With searchable digitized documents from the past two centuries ready to appear before our eyes at the mere click of a mouse, is it any wonder the avocational genealogist becomes plagued with what we call Bright Shiny Objects?
My latest genealogical realization is that questions beget questions. Having discovered that, in the frontier Pennsylvania county where my mother-in-law's ancestor Mathias Ambrose drew up his will in 1804, there resided yet another Ambrose man, you know I couldn't just let that fact rest in peace. I had to chase that Bright Shiny Object.
It didn't take me too long to discover that "Frederick" Ambrose—or Ambross or Ambrosia, as various tax records rendered his surname—might actually have been named, in that traditional German manner, Johann Frederich Ambrose.
Of course, the question that evolved from all this information was, "Could Frederick Ambrose have been related to Mathias Ambrose?" After all, what brought Mathias to Bedford County before he drew up his will there in 1804? Could he have moved with family? Or was this just a coincidence?
Finding Frederick Ambrose's memorial on Find A Grave inspired another question. The photo of his headstone happened to include a very specific marker, designating a veteran of the American Revolutionary War. That meant another chase after the Bright and Shiny, paying off when I found his entry at the website of the Daughters of the American Revolution.
While I was in the vicinity, you know I couldn't just stop at one search. Still wondering whether—and how—Frederick might have been connected to Mathias, I checked to see whether there were any Patriot entries for Mathias.
There was this one possibility...
Containing sparse details for a man by the name of Mathias Ambrose in Bedford County, Pennsylvania, who just happened to have a wife with the same name as the one indicated on our Mathias' will, it certainly appeared to be a promising possibility in my opinion. Still, it didn't provide any answers to my question about that other Ambrose man in Bedford County—especially if the D.A.R. entry for Frederick mentioned him as having been in Westmoreland County, not Bedford.
That little detail, as it turned out upon closer examination, was the location of his death. The D.A.R. file indicated that his residence had also been in Bedford County.
With a little online searching, it was possible to find genealogical assertions that Mathias and Frederick were brothers—a most reasonable explanation for their residential proximity. Still, I have more questions lingering. Why, for instance, can I find records for Frederick in Bedford County, but not that many for Mathias? Was Frederick the pioneer trailblazer, and Mathias the one who followed, much later, in his brother's footsteps?
The wonder of the Internet and the search engines which coax it into divulging its contents mean we can pry into the farthest reaches of this cyber-universe for answers. While the major genealogical websites might not carry all the digitized documents which provide the answers we seek in this particular research problem, there are many other pockets of information there to be found, whether provided by regional agencies or by genealogy angels. There is much to glean as we follow the trail of the Bright Shiny, seeking answers.

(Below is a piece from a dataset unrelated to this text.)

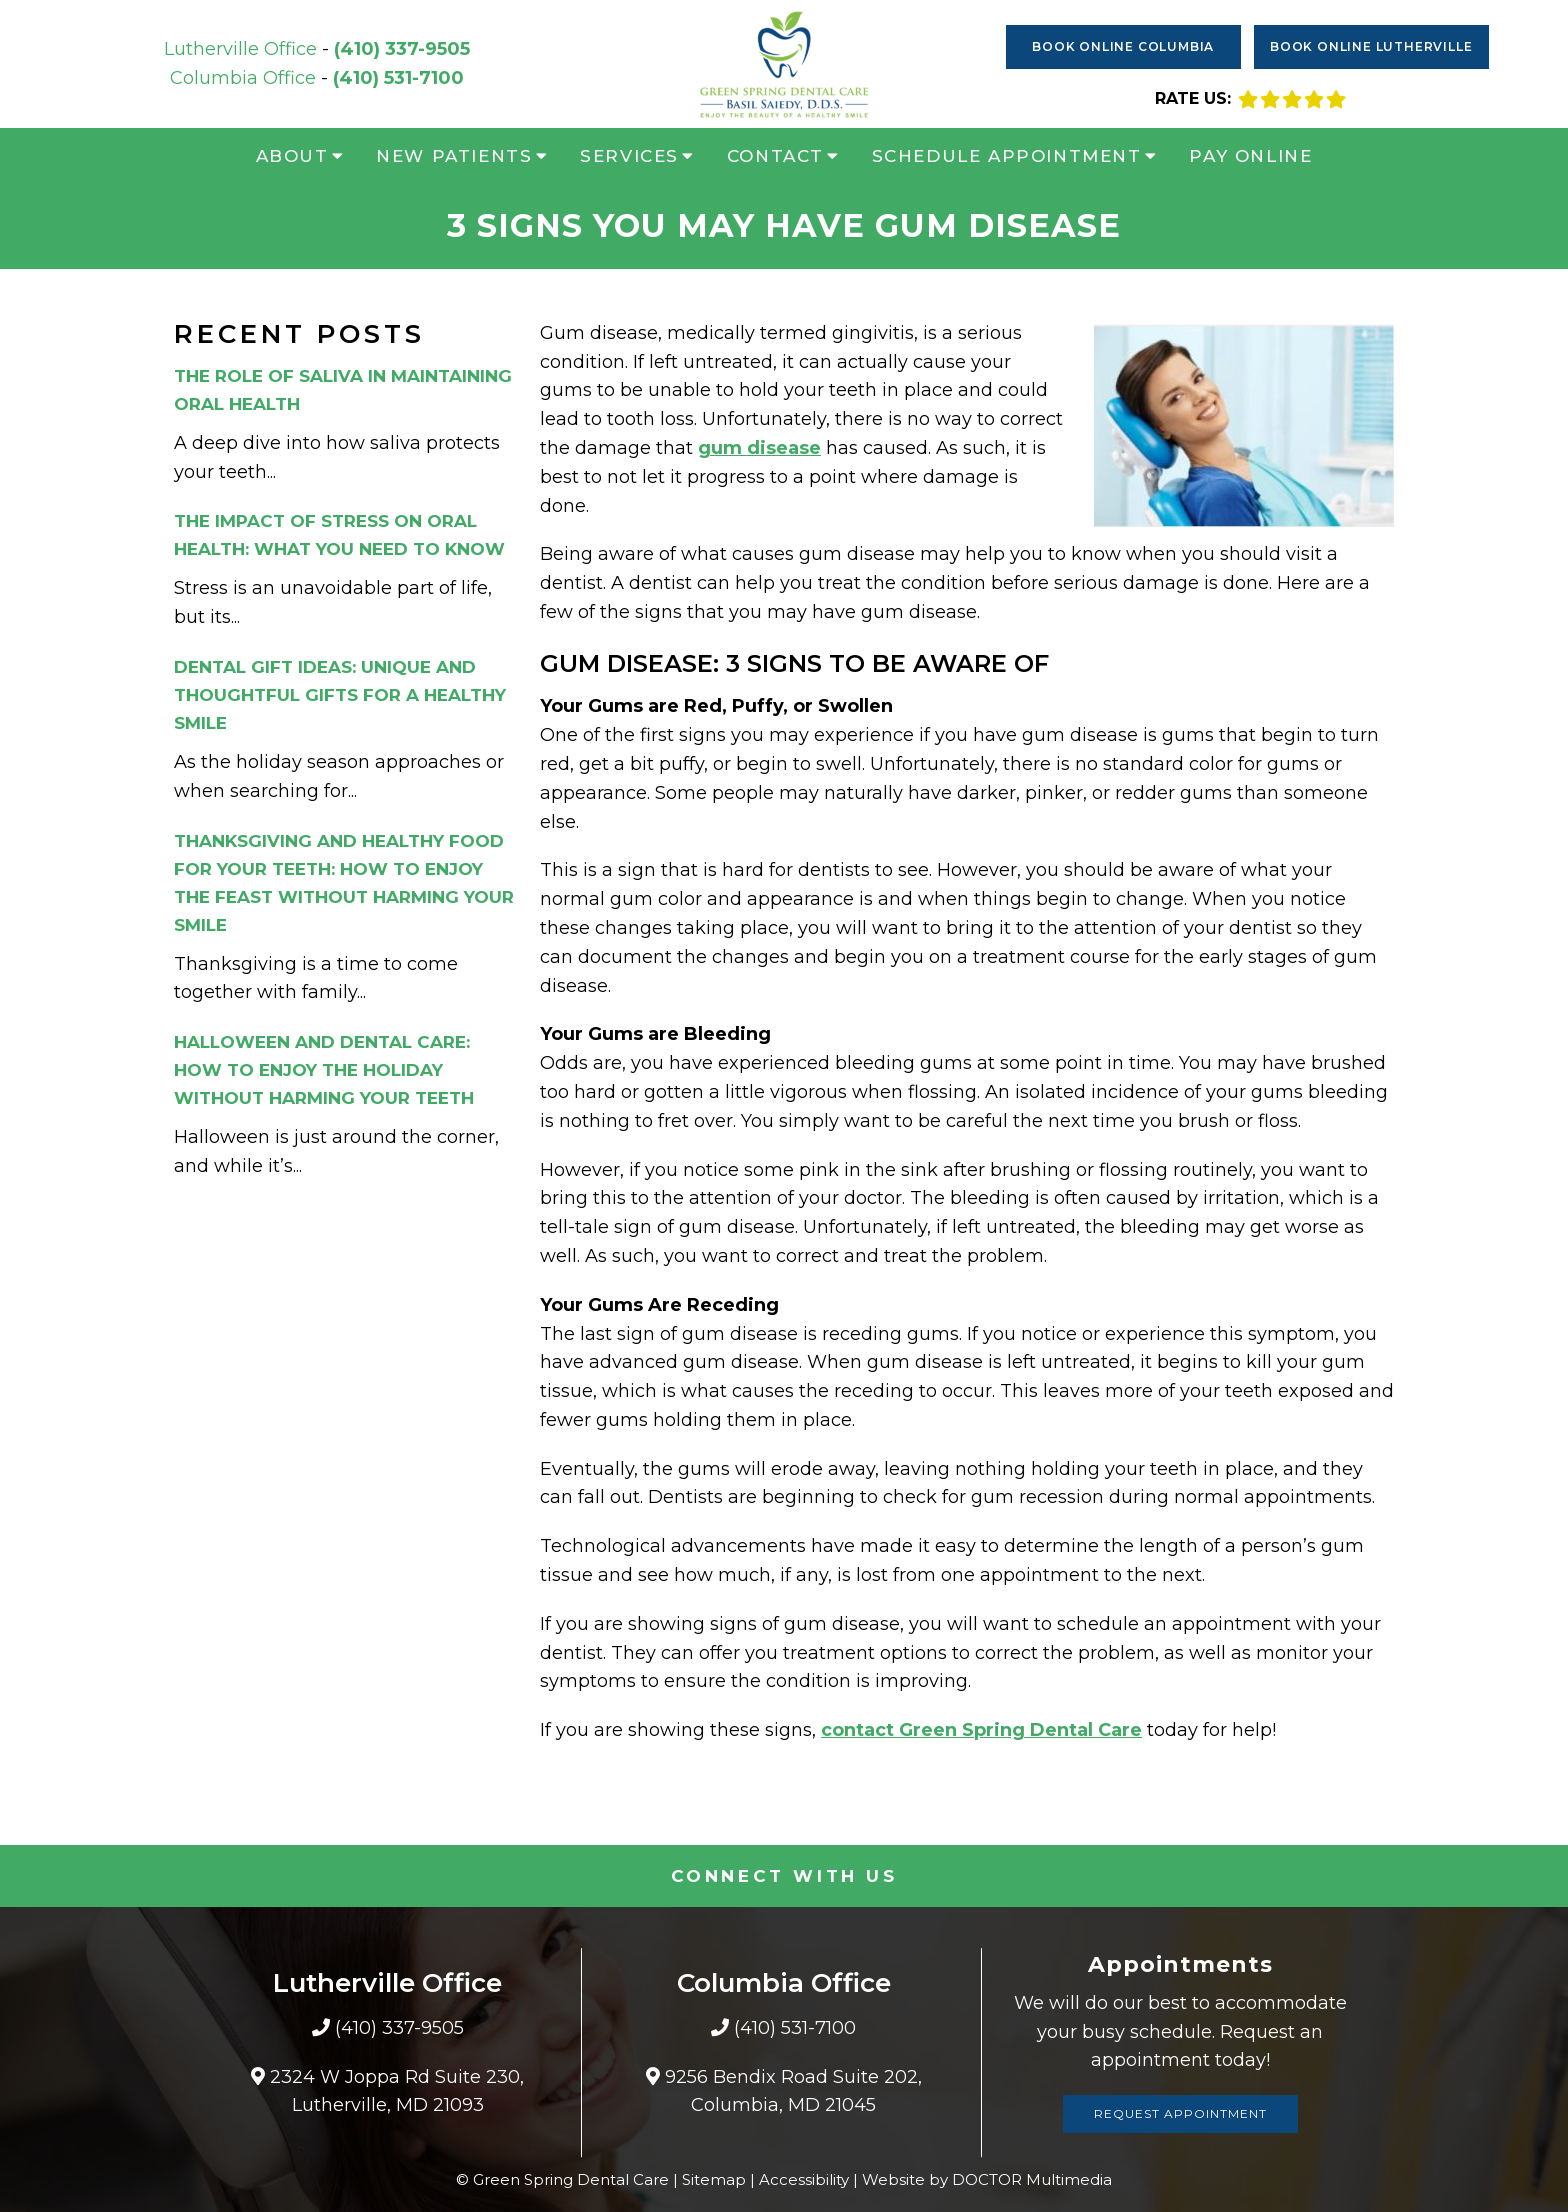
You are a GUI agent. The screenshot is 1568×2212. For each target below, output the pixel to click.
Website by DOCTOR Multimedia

There was, however, yet another venue to be pursued. Unlike those documents of centuries ago, written by hand on now-crumbling paper, there is another catalog of details to be accessed: the record stored in our own genes. Though the number of generations between Mathias Ambrose and our current generation may be many, it is not beyond the reach of DNA probabilities.
One last stop on this route to the Bright Shiny was to visit the Thru-Lines listings for my husband's DNA test at Ancestry.com. While the amount of genetic material held in common with the matches sharing the Ambrose ancestry border on the minimum side of the acceptable range, there are several solid connections available within that group for us to evaluate.